» Records in a dataset:
>> START

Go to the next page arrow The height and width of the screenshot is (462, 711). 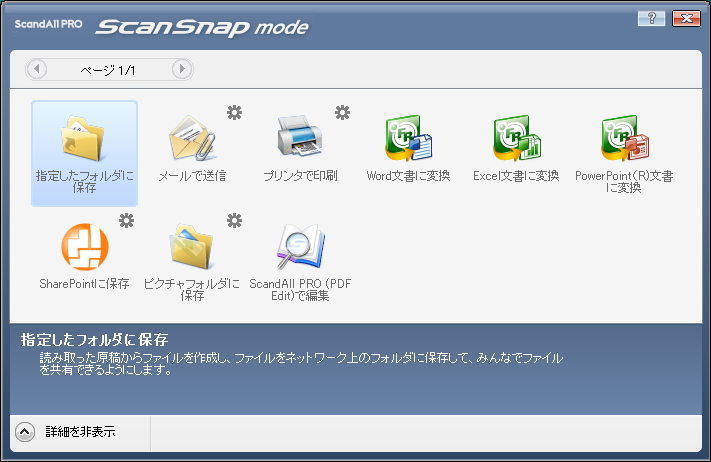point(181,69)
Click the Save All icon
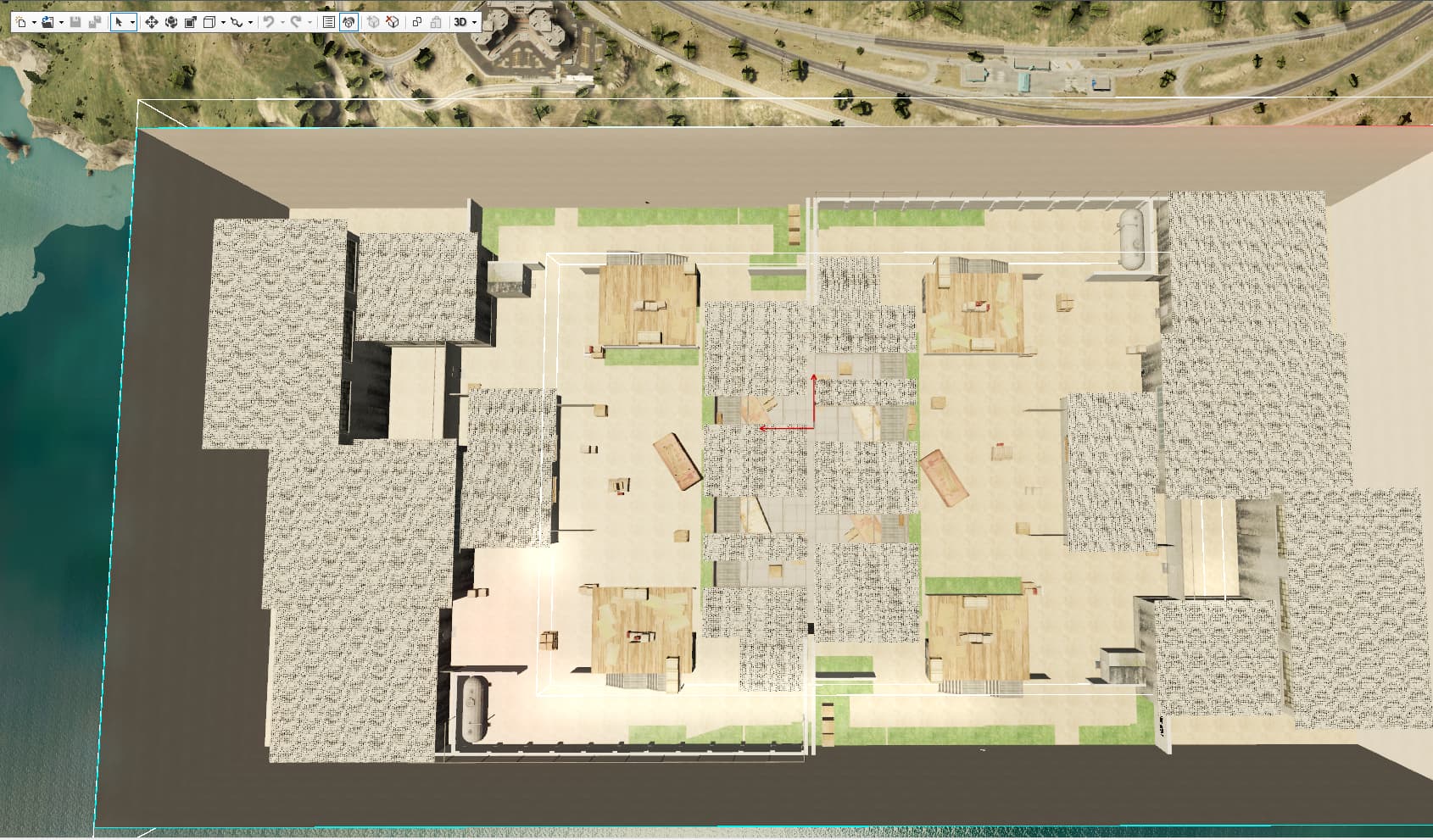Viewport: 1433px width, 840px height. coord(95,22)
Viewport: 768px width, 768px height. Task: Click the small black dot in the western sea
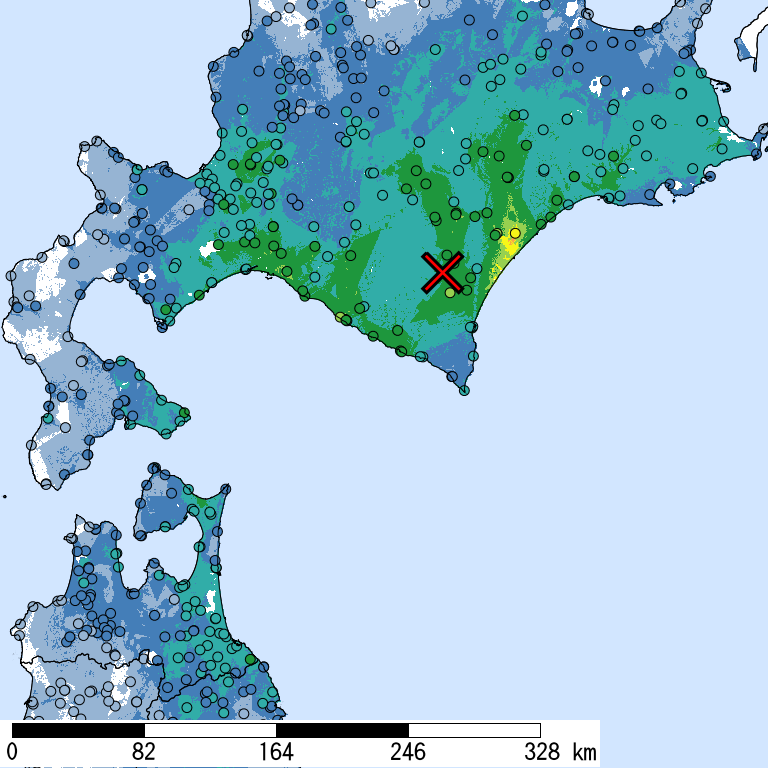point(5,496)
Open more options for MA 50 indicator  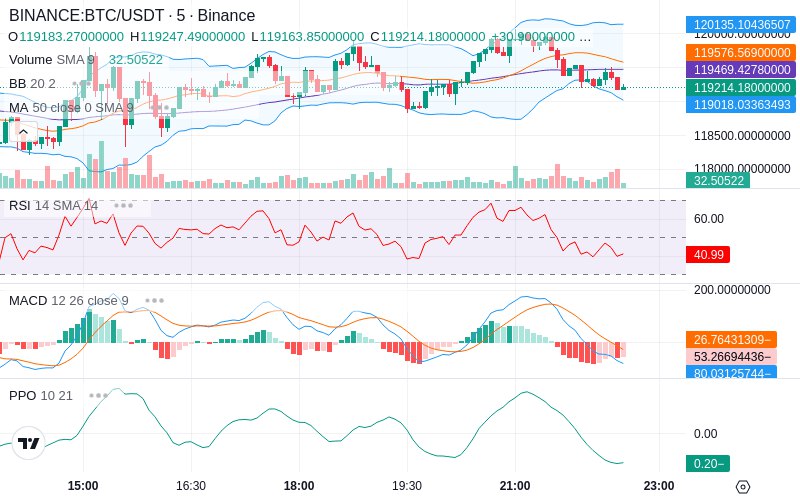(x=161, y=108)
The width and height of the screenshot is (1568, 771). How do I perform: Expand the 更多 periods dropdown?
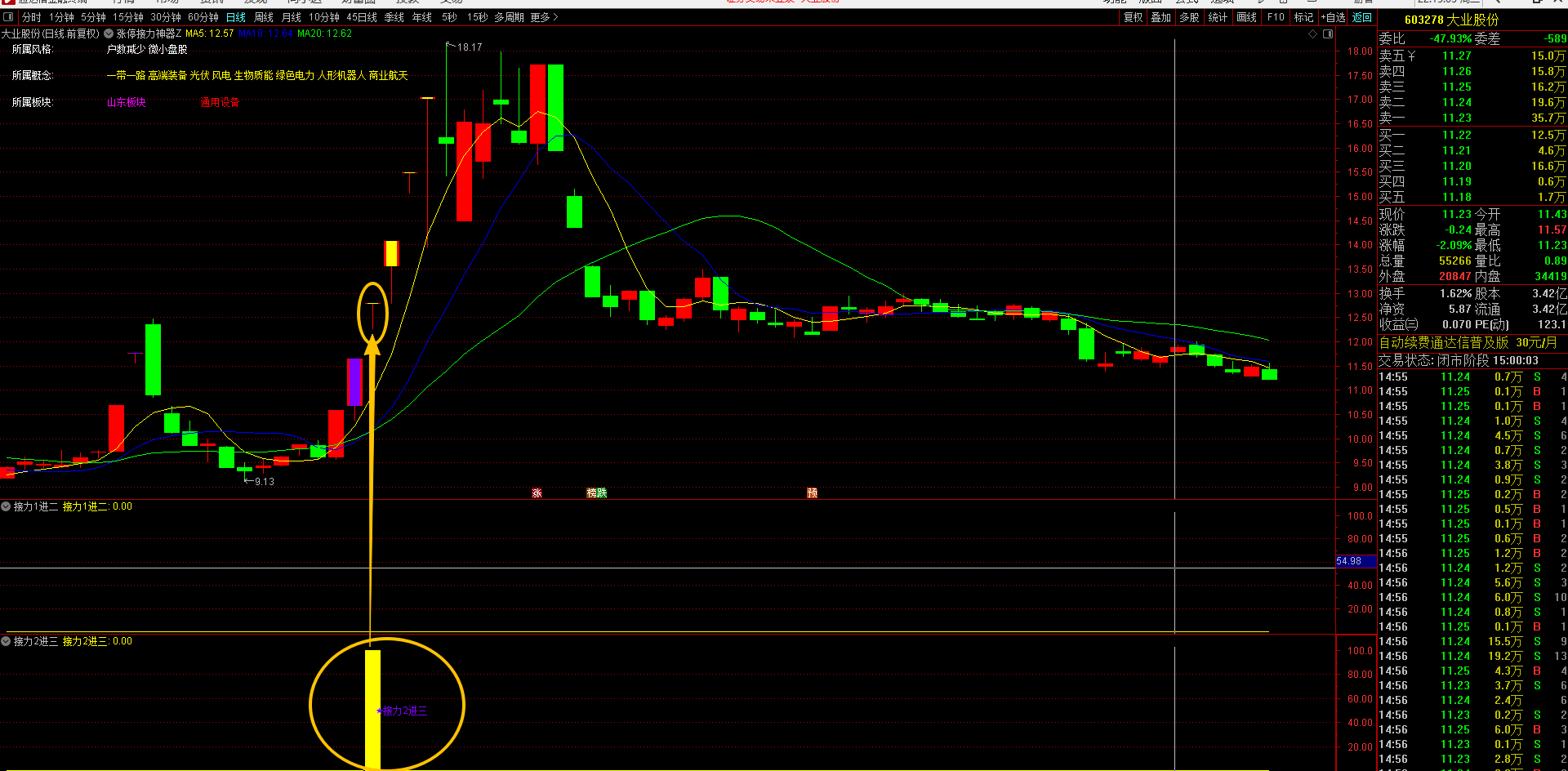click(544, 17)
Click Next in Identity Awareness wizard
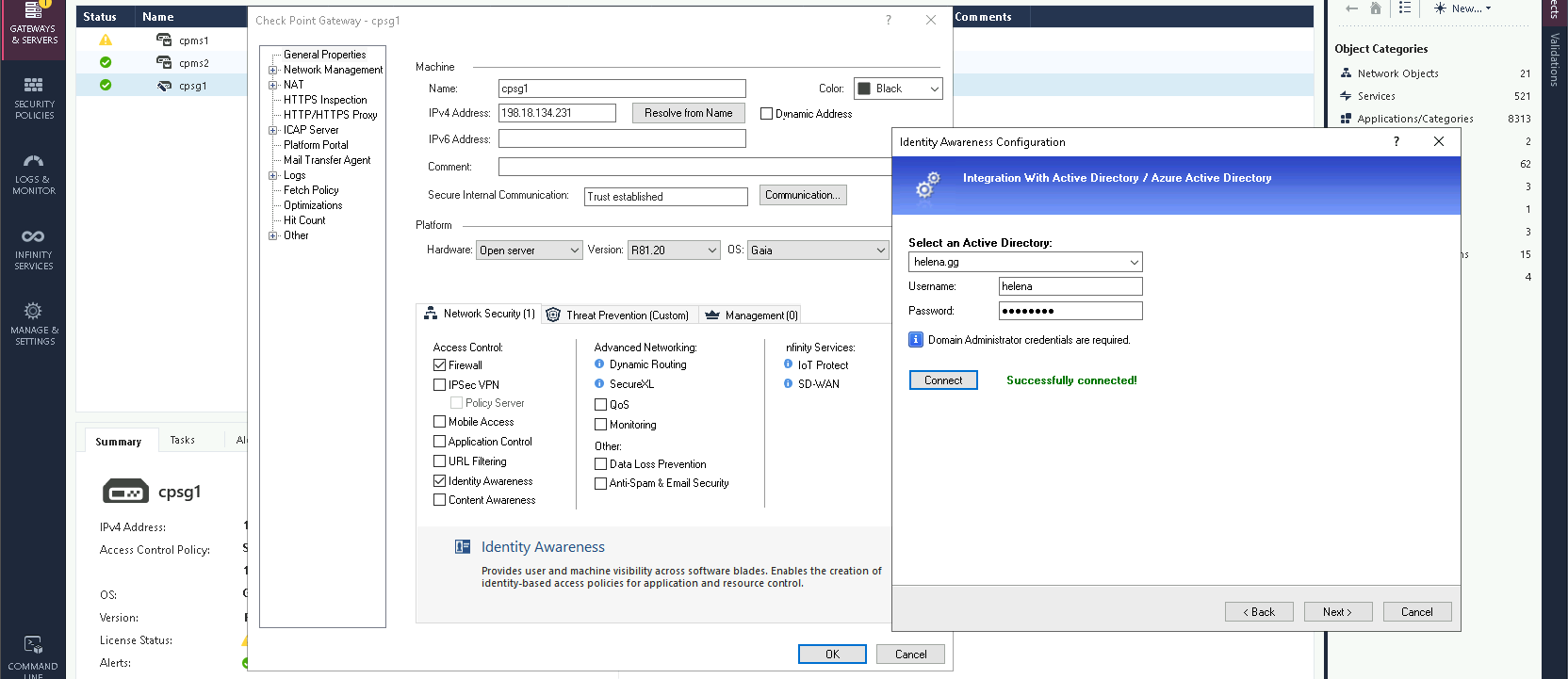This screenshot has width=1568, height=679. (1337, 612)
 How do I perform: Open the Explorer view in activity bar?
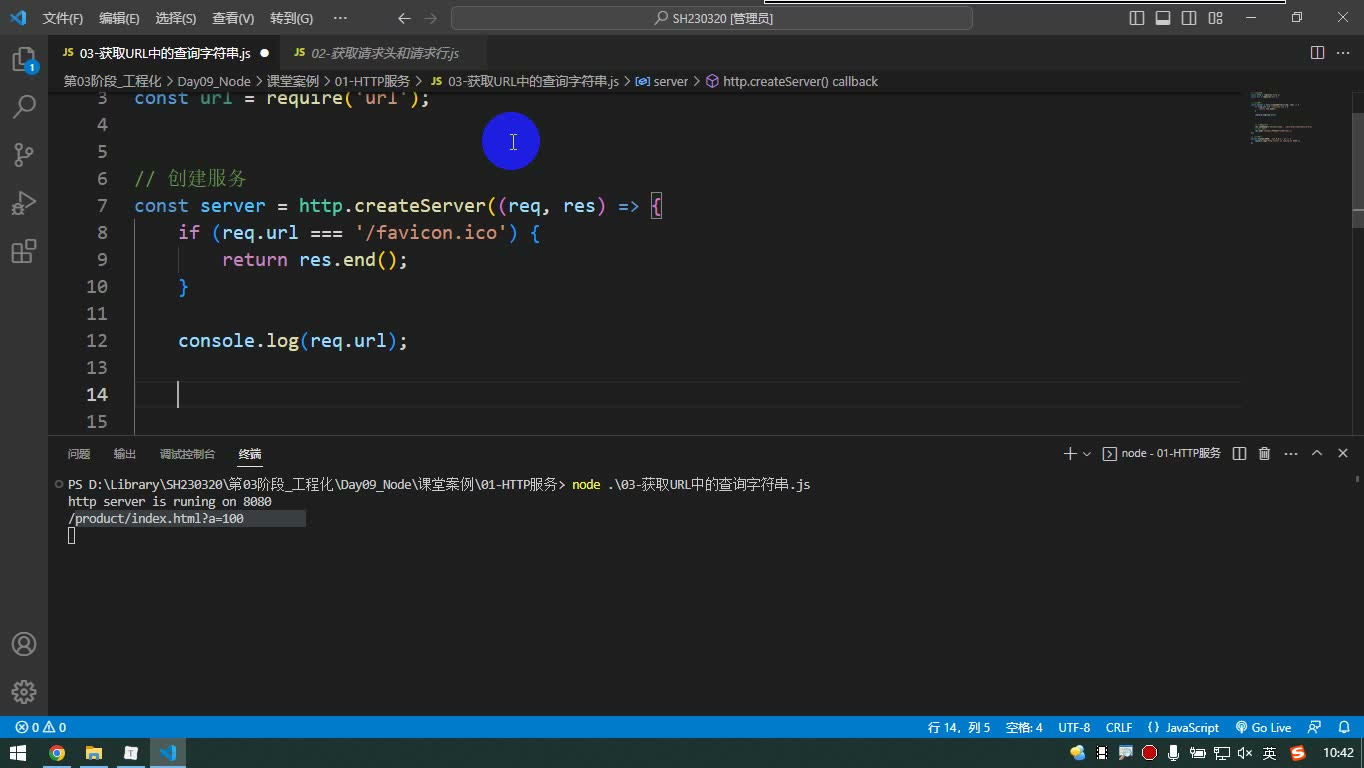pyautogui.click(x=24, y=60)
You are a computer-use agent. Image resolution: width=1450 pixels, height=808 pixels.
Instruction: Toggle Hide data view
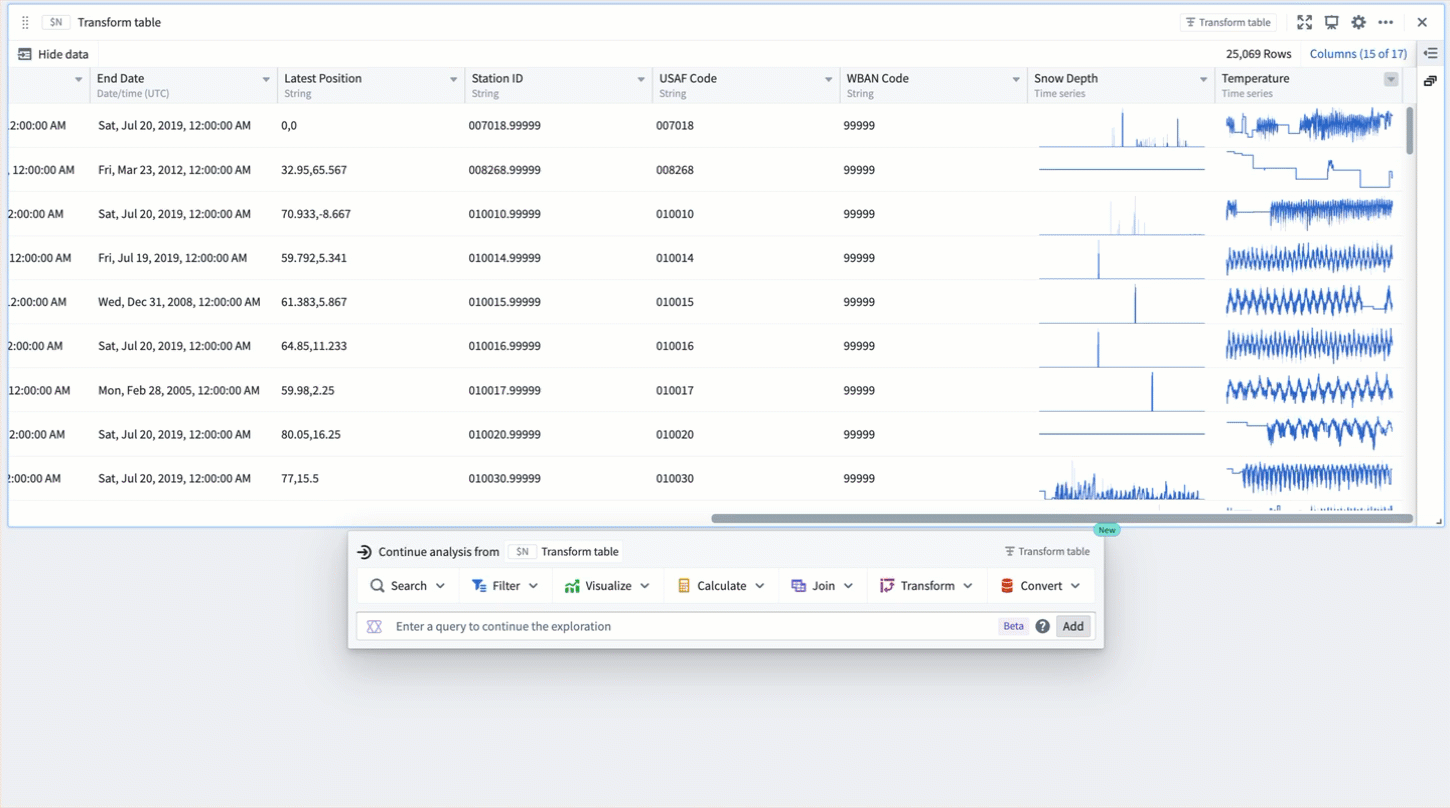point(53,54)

>> END

» PROBLEM: Copy out word for word the lines of the records from the line containing "You are a computer-use" through the end of the records, both ends included. Leave the pictures out.

» RESULT FOR THIS TASK:
You are a computer-use agent. Image resolution: width=1450 pixels, height=808 pixels.
Instruction: Toggle Hide data view
point(53,54)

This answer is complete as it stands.